YOUR ASSIGNMENT: Take every line of the material below that includes the string "handle" and copy it out.

LISTED RECORDS:
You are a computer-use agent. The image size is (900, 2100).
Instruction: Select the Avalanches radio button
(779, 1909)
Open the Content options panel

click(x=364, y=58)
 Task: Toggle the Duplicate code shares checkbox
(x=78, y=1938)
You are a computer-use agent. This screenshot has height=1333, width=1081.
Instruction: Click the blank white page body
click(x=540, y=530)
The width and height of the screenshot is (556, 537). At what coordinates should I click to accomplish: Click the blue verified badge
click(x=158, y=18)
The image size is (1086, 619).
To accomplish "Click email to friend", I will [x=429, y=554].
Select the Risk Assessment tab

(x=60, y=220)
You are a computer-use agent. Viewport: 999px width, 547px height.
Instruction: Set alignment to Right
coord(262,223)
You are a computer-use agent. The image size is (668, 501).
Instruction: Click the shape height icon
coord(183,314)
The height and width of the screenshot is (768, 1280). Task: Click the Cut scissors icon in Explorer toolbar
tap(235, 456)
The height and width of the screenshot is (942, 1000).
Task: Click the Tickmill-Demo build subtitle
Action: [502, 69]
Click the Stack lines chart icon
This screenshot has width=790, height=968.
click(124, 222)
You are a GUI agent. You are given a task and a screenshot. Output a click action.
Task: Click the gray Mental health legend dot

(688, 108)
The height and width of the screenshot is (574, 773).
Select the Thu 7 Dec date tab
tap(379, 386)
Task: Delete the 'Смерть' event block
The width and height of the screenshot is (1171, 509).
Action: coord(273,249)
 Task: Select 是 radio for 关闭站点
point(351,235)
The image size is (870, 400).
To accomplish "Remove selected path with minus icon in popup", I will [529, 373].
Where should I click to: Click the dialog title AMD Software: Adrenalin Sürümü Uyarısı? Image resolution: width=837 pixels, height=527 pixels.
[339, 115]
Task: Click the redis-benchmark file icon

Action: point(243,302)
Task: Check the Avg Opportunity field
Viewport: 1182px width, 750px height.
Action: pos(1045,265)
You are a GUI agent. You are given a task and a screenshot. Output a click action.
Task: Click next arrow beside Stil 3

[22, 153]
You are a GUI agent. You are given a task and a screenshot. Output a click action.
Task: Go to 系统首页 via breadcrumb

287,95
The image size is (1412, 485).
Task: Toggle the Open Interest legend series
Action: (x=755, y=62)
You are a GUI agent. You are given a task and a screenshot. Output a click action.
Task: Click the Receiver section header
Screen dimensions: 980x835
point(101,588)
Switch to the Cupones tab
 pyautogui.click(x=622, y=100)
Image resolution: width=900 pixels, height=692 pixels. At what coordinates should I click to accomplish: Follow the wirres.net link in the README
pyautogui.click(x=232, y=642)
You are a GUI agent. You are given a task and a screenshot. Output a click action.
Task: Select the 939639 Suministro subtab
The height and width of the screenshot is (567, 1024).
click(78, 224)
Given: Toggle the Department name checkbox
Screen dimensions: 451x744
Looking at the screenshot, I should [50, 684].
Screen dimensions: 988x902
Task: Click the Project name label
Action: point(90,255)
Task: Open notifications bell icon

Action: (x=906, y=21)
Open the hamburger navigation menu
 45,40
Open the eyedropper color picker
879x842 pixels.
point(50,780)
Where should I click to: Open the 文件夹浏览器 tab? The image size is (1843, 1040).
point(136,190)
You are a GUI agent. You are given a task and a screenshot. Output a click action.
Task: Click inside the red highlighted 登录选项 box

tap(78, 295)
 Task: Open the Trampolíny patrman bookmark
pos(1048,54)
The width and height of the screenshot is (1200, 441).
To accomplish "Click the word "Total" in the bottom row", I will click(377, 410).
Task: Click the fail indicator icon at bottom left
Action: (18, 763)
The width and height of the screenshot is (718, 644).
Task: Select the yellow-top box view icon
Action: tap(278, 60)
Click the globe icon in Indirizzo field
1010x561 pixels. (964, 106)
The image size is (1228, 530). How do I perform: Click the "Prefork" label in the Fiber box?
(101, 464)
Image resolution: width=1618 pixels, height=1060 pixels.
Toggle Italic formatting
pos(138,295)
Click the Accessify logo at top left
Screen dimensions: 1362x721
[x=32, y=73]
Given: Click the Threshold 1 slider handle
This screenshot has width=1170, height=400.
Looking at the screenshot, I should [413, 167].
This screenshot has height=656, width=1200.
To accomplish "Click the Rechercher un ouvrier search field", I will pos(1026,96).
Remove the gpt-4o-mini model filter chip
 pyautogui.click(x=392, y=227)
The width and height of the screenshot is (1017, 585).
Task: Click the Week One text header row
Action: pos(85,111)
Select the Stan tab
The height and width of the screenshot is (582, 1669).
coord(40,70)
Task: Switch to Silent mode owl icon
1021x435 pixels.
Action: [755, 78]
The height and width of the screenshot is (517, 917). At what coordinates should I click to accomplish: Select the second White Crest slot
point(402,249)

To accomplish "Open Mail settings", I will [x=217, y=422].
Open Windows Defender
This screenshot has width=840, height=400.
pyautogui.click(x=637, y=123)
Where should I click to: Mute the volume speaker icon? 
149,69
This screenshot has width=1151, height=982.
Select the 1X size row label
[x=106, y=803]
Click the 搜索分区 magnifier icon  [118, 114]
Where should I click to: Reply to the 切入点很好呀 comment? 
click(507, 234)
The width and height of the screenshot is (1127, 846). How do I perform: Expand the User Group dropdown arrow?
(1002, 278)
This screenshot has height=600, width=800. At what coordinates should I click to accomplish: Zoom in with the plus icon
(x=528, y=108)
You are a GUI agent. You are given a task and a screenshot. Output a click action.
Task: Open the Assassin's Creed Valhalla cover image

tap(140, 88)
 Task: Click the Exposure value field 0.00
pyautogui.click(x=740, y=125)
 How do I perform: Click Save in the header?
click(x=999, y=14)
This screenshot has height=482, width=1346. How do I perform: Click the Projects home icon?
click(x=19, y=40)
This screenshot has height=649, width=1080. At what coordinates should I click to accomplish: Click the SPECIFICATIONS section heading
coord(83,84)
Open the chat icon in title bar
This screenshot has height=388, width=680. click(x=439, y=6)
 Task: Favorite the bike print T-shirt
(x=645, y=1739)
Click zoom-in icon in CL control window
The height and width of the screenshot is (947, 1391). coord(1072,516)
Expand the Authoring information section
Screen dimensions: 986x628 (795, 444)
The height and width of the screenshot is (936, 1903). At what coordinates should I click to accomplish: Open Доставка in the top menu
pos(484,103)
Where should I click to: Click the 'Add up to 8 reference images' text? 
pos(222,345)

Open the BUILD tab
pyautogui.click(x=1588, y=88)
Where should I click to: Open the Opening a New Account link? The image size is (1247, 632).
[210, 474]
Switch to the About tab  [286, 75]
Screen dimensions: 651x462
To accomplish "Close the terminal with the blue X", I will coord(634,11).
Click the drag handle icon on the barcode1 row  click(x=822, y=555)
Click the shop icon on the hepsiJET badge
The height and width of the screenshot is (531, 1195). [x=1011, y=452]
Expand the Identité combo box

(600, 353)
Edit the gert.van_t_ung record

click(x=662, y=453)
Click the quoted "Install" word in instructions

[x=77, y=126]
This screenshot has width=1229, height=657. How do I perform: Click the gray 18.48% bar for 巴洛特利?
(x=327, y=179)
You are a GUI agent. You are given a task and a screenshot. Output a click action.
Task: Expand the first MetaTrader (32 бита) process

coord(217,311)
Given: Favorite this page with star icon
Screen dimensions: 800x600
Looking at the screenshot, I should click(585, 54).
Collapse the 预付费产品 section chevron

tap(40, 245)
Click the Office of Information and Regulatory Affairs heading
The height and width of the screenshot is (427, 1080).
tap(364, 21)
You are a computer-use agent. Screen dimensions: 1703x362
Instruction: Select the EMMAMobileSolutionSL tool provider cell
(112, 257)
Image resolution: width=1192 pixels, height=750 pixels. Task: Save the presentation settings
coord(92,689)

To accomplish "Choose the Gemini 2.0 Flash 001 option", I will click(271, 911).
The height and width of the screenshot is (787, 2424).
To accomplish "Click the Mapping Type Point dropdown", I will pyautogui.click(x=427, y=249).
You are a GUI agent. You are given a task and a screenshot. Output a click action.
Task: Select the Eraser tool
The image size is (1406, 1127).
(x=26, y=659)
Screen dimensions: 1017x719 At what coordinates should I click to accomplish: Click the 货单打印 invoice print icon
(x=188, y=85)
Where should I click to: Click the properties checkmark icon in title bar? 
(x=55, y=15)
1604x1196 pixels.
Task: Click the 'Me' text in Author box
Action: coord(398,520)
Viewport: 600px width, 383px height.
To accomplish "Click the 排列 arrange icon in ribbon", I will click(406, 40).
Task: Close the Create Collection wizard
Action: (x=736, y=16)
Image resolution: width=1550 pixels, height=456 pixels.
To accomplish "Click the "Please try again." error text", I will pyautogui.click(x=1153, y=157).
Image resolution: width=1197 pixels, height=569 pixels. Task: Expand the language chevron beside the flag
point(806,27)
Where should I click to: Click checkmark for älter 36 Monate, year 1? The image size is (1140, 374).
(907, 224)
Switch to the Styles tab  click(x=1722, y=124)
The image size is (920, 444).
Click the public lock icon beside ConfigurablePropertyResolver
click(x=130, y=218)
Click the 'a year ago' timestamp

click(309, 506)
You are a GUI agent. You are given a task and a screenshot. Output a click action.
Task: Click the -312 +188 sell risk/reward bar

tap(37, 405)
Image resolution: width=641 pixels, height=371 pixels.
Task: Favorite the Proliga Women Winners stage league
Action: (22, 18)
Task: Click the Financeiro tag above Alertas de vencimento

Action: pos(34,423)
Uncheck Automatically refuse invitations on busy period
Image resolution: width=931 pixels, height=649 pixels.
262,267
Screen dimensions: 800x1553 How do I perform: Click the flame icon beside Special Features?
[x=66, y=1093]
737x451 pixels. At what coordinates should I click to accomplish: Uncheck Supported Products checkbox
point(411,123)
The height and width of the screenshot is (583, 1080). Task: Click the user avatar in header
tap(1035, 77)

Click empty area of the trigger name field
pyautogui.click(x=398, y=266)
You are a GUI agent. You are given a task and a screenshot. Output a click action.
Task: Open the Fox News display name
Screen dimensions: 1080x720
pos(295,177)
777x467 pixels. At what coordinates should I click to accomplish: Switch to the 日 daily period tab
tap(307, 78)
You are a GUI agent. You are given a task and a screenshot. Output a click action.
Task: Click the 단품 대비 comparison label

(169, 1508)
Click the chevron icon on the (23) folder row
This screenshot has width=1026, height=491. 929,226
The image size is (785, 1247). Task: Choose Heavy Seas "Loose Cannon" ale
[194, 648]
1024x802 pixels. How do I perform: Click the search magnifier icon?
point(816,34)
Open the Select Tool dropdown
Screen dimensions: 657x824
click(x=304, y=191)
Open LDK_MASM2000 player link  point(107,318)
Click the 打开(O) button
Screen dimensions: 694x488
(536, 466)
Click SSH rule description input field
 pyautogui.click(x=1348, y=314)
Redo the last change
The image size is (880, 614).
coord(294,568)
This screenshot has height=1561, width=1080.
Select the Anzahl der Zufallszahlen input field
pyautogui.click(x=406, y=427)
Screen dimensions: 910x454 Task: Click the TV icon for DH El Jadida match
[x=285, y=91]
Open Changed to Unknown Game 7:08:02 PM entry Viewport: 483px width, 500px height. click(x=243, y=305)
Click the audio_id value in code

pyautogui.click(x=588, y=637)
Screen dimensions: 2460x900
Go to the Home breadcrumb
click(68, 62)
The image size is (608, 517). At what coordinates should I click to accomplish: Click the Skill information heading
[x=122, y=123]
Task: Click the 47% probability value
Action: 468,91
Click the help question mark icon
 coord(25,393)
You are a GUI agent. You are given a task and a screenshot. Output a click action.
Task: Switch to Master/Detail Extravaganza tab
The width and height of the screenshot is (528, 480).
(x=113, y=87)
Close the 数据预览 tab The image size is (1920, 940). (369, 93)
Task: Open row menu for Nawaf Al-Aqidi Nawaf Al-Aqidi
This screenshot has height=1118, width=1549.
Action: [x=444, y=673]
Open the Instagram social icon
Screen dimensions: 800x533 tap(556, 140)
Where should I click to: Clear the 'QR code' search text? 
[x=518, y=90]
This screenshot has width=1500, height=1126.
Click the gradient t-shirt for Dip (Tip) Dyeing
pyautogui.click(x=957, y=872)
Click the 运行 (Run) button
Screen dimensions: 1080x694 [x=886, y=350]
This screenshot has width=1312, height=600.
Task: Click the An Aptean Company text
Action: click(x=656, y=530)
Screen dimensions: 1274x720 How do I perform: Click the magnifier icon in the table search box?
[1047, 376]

EXERCISE RESULT:
Given: Click the Threshold 1 slider handle
Click the drag handle icon on the barcode1 row  click(x=822, y=555)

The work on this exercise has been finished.